Éliminer des concurrents potentiels
L’unité se vendait à 4.600 euros à l’époque. Là encore, on ne saura jamais rien puisque ni le vice-président concerné, Mohamed Ali Soilihi, ni Abou Achrafi, ex-directeur de la sûreté nationale, citée à plusieurs reprises par les inculpés et considéré comme acteur clé dans cette affaire n’étaient présents. Personne n’a oublié le scandale des passeports diplomatiques comoriens vendus à des dictateurs et des ressortissants peu recommandables. Le bémol, même l’ancien président Ikililou Dhoinine, n’était pas à la barre alors que sa mandature n’a pas été épargnée. Abou Achrafi, qui est devenu député du parti au pouvoir, la CRC, n’a pas été inculpé. Ainsi, après quatre jours de procès, les Comoriens ne sauront pas combien de passeports ont été vendus et les sommes générées. Pourtant, ce fut la plus grande attente de la population. Cela fait partie des raisons pour lesquelles, certains n’ont pas manqué à tort ou à raison de qualifier de mascarade le procès. Notons que la loi sur la citoyenneté économique à l’origine du programme est en vigueur, alors qu’elle est toujours décriée. Des personnalités ont été inculpées pour avoir signé des actes sur la base de cette loi. Des avocats à l’instar de maître Djamal El-dine Bacar, qui défendait Ibrahim Mhoumadi Sidi [il avait opté pour le retrait] a conclu que le réquisitoire montre que le procès est politique.
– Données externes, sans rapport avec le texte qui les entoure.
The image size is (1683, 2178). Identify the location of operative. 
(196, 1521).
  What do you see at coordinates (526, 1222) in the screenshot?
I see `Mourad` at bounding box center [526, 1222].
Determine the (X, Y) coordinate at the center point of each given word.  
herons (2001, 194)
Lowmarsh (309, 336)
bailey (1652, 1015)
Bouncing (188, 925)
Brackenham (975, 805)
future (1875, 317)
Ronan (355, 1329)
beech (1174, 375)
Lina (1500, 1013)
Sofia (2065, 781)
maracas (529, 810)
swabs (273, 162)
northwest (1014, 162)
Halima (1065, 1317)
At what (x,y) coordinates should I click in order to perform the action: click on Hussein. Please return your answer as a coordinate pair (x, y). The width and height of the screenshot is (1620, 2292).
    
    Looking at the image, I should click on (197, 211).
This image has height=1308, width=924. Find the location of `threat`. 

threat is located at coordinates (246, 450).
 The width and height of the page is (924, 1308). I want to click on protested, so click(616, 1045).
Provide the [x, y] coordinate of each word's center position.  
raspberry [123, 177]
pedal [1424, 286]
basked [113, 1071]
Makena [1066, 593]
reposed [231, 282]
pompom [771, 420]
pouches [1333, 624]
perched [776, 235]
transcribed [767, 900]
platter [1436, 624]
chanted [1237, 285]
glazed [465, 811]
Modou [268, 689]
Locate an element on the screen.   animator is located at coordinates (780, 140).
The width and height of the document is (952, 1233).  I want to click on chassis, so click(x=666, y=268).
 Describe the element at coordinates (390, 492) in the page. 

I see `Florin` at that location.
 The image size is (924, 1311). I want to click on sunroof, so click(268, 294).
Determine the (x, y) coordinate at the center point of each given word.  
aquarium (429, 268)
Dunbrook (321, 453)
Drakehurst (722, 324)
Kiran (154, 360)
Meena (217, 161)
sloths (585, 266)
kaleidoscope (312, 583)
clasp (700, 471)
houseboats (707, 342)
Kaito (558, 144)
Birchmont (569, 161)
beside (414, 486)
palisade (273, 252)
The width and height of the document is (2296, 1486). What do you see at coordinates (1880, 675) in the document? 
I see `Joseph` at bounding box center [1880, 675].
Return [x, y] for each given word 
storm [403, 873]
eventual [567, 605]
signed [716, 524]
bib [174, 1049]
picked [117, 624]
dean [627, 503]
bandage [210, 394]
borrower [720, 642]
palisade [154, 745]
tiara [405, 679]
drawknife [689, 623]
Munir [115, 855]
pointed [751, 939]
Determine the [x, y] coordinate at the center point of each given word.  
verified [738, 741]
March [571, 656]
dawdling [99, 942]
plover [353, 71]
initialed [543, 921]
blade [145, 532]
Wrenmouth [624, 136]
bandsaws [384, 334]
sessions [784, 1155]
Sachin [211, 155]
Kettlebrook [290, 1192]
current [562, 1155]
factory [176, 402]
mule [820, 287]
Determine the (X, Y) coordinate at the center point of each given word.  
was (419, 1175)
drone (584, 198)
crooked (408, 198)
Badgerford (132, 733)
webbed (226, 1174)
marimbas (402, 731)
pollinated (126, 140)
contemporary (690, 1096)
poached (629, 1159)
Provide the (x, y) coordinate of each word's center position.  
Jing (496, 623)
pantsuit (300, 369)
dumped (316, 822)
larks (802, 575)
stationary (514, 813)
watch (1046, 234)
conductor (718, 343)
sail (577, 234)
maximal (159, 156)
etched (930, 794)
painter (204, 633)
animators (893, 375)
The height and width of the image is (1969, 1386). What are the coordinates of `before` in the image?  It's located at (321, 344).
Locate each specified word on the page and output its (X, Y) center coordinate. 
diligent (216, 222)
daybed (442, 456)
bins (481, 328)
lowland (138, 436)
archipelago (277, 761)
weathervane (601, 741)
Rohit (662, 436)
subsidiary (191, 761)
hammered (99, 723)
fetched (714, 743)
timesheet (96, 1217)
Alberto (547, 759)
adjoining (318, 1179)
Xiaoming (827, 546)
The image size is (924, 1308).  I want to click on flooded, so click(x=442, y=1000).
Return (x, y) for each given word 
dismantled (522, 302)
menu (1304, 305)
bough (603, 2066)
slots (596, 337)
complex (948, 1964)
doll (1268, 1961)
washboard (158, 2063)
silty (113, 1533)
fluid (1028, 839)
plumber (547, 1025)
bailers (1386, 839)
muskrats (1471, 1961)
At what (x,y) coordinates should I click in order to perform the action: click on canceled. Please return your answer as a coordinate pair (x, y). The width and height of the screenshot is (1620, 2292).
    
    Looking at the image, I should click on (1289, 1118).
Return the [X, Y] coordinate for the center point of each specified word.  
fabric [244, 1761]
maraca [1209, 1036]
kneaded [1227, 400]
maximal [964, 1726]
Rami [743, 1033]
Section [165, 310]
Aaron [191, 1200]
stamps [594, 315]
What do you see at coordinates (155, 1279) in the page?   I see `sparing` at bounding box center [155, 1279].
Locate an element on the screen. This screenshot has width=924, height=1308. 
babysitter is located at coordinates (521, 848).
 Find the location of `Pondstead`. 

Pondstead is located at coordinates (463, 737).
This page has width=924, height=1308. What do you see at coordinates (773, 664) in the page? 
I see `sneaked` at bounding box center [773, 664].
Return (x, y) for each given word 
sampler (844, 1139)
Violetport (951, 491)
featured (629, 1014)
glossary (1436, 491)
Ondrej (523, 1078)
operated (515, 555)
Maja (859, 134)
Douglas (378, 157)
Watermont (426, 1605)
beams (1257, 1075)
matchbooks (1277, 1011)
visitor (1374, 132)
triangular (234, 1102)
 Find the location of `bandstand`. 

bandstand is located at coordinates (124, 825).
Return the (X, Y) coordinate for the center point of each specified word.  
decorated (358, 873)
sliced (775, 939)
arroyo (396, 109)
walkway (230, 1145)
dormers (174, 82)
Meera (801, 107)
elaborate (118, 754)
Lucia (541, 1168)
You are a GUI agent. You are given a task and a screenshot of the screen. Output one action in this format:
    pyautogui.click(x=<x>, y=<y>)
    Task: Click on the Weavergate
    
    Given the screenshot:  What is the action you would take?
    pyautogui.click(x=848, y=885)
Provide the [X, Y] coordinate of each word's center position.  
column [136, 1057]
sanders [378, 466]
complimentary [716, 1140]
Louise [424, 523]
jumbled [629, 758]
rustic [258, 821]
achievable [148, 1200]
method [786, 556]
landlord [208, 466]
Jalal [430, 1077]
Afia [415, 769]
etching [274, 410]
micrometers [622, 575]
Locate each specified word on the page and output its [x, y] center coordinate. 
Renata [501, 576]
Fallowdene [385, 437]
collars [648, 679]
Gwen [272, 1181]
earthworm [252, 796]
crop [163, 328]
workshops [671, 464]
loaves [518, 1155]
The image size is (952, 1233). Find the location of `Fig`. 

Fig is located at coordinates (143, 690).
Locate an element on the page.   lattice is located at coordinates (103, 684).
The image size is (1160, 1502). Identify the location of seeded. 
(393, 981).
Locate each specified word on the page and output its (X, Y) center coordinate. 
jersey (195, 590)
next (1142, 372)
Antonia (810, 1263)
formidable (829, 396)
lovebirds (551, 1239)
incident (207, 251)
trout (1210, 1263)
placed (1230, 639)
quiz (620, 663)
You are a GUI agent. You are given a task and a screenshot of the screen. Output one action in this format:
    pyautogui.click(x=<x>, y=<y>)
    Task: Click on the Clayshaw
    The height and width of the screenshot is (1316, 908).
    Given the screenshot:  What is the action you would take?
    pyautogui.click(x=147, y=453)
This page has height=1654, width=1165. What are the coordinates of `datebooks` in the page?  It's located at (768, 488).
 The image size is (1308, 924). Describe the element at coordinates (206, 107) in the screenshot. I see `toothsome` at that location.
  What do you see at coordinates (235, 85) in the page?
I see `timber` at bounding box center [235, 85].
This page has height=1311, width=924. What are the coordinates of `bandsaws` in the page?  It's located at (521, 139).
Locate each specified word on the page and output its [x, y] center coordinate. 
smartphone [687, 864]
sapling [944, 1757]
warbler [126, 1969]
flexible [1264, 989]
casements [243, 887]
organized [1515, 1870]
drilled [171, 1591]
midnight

La perpétuité requise est selon lui un moyen pour Azali Assoumani, d’éliminer ses adversaires potentiels à l’approche des élections de 2024. D’autres juristes se joignent à lui rappelant que les infractions retenues comme le détournement de deniers publics sont des délits dont les peines ne peuvent être la prison à vie. La haute trahison prévue dans aucun texte et qui a conduit Sambi et les autres devant la cour de sureté n’a pas été définie. A propos des peines sollicitées contre Dossar, Nourdine Bourhane et Abdillah Saïd, les trois seuls inculpés qui étaient présents, elles sont aperçues comme assimilée à une clémence. Les premiers ont d’ailleurs tout remis sur les épaules de Sambi.